In this world, quiet time was the clearest marker of faith. The more you loved Jesus, the longer your quiet time would be; meditating on scripture for 15 minutes – or even better, a whole hour – at 5am made you very impressive! But among the posturing, there was much good to be taken from a culture that had a high view of scripture. 

This year will mark 700 years since the birth of Bible translator John Wycliffe, who dedicated his life to demonstrating that the Bible was the highest authority when it came to divine revelation, rather than popes and clerics. As he once said: “Examine all by the light of the Bible; test all in the crucible of the Bible.”

The second half of my Christian walk has resulted in a more complicated relationship with the Bible. The innocent, plain reading of the text was replaced by a more cynical, critical reading of scripture coloured by, ironically, my theological education.

The Bible isn’t just for quiet time

Today, I find much personal comfort, truth and revelation in the pages of the Bible. But when I speak about Christianity publicly, I find it easier to refer to Christian ideas, ethics, tradition and wisdom, as if speaking the actual  words of scripture directly may be a turn-off for secular audiences who might view it as a fairy tale, anti-intellectual or simply wrong.

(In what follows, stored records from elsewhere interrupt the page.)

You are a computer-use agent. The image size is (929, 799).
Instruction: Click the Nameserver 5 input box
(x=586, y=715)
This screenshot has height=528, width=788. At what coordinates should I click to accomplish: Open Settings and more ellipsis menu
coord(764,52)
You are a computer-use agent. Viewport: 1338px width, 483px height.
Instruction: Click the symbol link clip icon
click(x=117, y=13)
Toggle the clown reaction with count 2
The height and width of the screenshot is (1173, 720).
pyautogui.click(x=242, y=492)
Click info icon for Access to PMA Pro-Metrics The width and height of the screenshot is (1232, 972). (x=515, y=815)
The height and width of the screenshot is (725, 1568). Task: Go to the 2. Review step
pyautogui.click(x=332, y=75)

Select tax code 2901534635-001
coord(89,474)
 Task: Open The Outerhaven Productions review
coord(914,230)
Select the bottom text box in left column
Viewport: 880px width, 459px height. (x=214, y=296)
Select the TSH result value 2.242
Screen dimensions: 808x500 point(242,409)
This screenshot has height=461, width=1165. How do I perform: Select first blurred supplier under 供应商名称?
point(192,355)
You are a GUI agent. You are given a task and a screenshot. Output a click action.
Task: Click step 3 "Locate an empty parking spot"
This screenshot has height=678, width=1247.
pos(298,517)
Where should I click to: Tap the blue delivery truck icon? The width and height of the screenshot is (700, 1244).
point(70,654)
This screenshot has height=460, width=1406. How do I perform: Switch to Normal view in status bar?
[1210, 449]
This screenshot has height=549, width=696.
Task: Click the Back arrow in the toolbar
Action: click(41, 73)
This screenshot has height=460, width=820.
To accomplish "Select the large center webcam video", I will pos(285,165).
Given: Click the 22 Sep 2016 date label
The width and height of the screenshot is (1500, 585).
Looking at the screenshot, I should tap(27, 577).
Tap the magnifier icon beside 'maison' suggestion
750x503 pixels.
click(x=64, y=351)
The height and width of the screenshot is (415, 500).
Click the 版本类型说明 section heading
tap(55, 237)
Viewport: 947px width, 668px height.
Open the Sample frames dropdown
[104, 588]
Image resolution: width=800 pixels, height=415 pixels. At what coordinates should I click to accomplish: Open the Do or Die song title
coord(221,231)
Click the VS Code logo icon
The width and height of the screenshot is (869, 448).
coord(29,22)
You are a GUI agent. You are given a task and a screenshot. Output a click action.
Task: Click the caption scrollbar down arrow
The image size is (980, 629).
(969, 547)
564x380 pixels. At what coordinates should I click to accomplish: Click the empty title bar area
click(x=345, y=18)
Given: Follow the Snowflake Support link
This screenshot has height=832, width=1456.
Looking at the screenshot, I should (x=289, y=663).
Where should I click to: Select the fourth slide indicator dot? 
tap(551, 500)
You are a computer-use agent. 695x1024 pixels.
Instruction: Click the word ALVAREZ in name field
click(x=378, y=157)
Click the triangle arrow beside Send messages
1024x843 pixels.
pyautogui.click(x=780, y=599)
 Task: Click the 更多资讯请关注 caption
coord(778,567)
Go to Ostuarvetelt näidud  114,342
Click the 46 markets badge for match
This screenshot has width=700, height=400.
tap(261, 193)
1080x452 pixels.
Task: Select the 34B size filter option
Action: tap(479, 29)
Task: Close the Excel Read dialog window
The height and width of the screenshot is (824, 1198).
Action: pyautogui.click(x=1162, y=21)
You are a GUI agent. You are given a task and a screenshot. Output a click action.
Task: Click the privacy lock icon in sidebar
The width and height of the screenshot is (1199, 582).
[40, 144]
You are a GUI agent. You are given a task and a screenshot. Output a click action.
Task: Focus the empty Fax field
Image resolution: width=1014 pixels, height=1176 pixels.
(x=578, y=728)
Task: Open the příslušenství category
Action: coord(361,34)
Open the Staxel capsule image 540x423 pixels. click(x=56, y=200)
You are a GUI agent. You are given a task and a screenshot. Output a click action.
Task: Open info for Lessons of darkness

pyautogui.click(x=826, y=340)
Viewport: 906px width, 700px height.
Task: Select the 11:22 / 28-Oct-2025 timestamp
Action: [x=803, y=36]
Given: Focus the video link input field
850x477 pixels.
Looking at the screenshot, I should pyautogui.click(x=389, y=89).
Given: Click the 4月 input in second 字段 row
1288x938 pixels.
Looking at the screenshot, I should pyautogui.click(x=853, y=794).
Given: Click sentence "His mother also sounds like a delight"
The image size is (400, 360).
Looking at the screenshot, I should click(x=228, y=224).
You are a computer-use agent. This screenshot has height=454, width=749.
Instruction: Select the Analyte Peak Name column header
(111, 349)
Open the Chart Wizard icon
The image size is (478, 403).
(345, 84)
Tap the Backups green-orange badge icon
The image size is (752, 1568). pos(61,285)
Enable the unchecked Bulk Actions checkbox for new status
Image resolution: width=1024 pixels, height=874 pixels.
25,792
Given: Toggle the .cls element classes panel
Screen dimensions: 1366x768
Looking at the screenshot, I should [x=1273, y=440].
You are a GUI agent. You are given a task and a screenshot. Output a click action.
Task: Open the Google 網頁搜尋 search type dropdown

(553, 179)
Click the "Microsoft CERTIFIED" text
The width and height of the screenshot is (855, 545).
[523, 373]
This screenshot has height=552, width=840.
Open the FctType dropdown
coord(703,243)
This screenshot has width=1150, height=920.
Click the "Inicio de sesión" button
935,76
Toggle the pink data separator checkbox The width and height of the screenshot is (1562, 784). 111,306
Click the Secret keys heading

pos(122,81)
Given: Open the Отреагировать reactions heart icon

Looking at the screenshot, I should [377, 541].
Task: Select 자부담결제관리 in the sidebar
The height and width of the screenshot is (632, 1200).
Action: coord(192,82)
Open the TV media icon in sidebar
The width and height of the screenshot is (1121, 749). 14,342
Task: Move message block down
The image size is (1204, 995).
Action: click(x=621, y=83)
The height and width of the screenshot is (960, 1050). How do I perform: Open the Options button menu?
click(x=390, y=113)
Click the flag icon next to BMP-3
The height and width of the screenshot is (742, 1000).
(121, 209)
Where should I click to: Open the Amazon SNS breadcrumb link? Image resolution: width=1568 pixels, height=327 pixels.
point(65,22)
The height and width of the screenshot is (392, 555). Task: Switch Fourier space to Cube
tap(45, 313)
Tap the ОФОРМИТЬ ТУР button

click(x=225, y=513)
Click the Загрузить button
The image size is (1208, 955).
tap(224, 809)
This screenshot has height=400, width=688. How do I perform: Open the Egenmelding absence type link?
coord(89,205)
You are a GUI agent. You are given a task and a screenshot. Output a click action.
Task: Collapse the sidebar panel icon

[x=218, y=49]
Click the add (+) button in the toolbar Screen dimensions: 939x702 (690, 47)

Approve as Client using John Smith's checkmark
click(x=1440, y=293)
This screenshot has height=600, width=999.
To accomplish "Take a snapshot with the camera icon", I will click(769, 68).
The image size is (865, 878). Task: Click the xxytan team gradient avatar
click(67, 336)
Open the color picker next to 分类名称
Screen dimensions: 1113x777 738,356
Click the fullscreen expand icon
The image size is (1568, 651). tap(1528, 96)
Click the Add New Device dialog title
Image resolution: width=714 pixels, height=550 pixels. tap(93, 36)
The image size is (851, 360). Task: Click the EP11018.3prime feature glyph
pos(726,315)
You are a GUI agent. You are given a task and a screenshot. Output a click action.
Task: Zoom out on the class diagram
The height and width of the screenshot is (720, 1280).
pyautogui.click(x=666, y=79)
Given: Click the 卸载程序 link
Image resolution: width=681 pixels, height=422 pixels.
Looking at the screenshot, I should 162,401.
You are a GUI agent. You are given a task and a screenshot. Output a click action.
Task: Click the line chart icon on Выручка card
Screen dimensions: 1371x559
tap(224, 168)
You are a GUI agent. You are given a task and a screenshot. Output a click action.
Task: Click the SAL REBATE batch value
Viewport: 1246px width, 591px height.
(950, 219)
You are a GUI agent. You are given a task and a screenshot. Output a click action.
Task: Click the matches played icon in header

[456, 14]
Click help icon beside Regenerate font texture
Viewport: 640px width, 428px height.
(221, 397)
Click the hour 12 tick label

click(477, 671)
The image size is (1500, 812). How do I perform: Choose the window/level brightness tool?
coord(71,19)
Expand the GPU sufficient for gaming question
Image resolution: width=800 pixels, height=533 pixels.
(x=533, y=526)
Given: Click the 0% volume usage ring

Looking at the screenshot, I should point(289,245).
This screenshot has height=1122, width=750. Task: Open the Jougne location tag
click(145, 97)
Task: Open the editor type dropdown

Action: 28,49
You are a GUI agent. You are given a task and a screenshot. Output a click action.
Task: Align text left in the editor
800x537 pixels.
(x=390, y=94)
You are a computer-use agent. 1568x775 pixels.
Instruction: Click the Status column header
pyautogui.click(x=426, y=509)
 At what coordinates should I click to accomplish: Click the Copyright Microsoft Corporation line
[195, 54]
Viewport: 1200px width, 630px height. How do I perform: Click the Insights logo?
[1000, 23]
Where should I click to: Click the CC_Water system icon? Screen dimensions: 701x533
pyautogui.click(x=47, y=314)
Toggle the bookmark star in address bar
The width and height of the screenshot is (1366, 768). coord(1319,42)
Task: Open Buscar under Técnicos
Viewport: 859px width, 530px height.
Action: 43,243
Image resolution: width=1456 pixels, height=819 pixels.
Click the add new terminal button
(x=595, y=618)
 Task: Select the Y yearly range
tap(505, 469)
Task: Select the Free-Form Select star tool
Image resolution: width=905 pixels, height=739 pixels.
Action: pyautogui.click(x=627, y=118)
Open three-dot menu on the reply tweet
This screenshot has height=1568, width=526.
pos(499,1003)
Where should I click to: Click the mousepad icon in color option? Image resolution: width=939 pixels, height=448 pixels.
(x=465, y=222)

Luke Bretherton writes in his new book A Primer in Christian Ethics: Christ and the struggle to live well (Cambridge University Press): “[The Bible] is the primary archive of how to speak and act in the light of God’s prior action with and for us. It gives us not simply pathways for how we might respond and live but also patterns for how to speak, reason and tell stories together in order to confess who God is and who we are in relation to God.” 

In Bretherton’s words, the Bible is both “testimony and confession”. We lose out on scripture’s power to shape us when we become too focused on the inerrancy or divinity of scripture itself, or when we use our conviction about its truth to bash non-believers or assert our dominance. 

This year, I’m committing to falling in love with the Bible again; this time with a renewed recognition that the Bible isn’t just for quiet time. It has something to say about the situation humanity finds itself in today. It is through the pages of scripture that we hear God speak, and read how ancient peoples wrestled with God on all that it is to be human: loss, war, the economy, peace, forgiveness, depression, sex, betrayal, redemption, hope. Perhaps meditating on the Bible – both in private and public – can transform us and our world.